All this said the really scary bandsaw users are meat and fish cutters in production facilities. They run with the guards all the way up and move at a pace that is near inhuman. Like pages out of Sinclair's The Jungle I can't help but wonder why I don't find more fingers in my fish, guess they just use those batches in the fish stix.
Of all the laws Brandolini's may be the most universally true.
Deep thought for the day:
Your bandsaw weighs more when you leave the spring compressed instead of relieving the tension.
On the other side of the coin, I think there's also the "I'm a salty sailor who's been plying the seas since before Sinbad, and safety gear is for sissies, arrrggghhhh!" pirate poseur thing going on, sometimes.
My brother used to run a RAS without a guard. How he never lost an arm is a mystery to me...
For me my shaper is the machine that I pay attention to the most. This is one that I am learning on my own, with years of router table use my only experiece before I bought my first shaper. Lately I have been on a shaper tooling binge and as I discover more and more ways to use this machine it is becoming a shop favorite quickly.My method is to think through what I am doing and setup then ask "What could go wrong ?'' I have learned a lot from books and some youtube. Also from reading everything you guys put on this forum. Not a safety Nazi but do intend to work safely and die with all my digits still intact.Mike.

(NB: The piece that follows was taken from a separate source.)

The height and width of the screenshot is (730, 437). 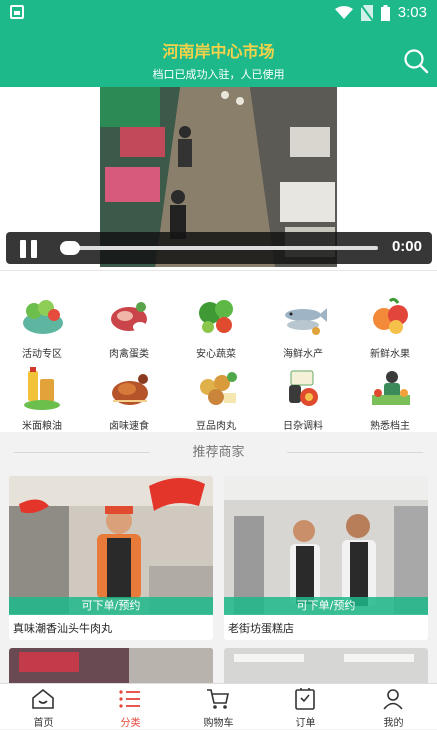 I want to click on seasoning-icon, so click(x=304, y=388).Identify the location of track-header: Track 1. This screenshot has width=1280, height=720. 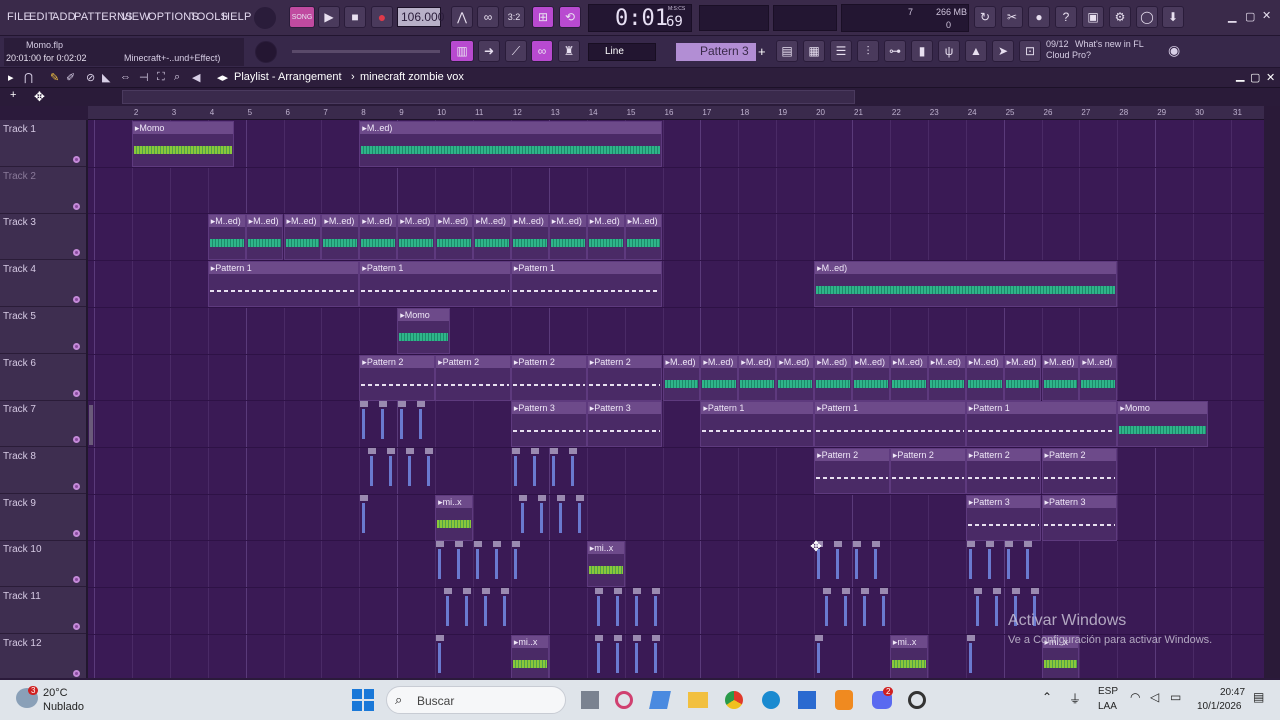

labeling a machine is not as relevant as it used to be. The shaper was more dangerous as older tooling generations were more dangerous. They taught us on serrated and that was already better than slip edge. night and day but no guarantee. The old guy said one shaper operator quit at one big shop for something safer and that was to become a cop. Back then it likely was safer, these days at least last time a cop was shot id say not so much so. In that case he was walking past a car with tinted windows and a guy shot him through the window. Cop had no warning. Lucky he had a vest and think released later in the day. Guy in the car not so lucky after that. The shop the old guy mentioned had two guys that worked in their own isolated room big room to lay out windows on the floor as some were so large. He said some knives were massive to make huge coves. New tooling makes them safer, now they wont throw things at you. Then the anti kick back stuff. Never found them to be that nasty, you set up right and they were not so inclined to do that. Ive been in places twice when that happened. One a student, one a guy with his masters papers, apparently they arent that much help when you are an alchoholic. He had a love hate thing with that machine.
I only saw a minimum of that video and will watch it sometime. The blade guides are number one blade guides and should be set near the work to do their job, thats one of the first things they teach you on bandsaw set up. support the blade near the work. Put the guides where they are supposed to be the blade cuts more accurate and it takes care of safety aspect.
It's possible she just doesn't know the advantages of keeping the guides close to the stock.
On some of the bigger props she would need the guide up pretty high to do the angled cut up near the hub. I looked at the safety label on my Jet bandsaw tonight and it didn't say "do not carry a dog in one hand while operating this saw" but it seems to me it would be a good thing to add, just in case. It looks to me like she is very experienced with the bandsaw and has methods that work for her. I like to have my guides pretty close, personally.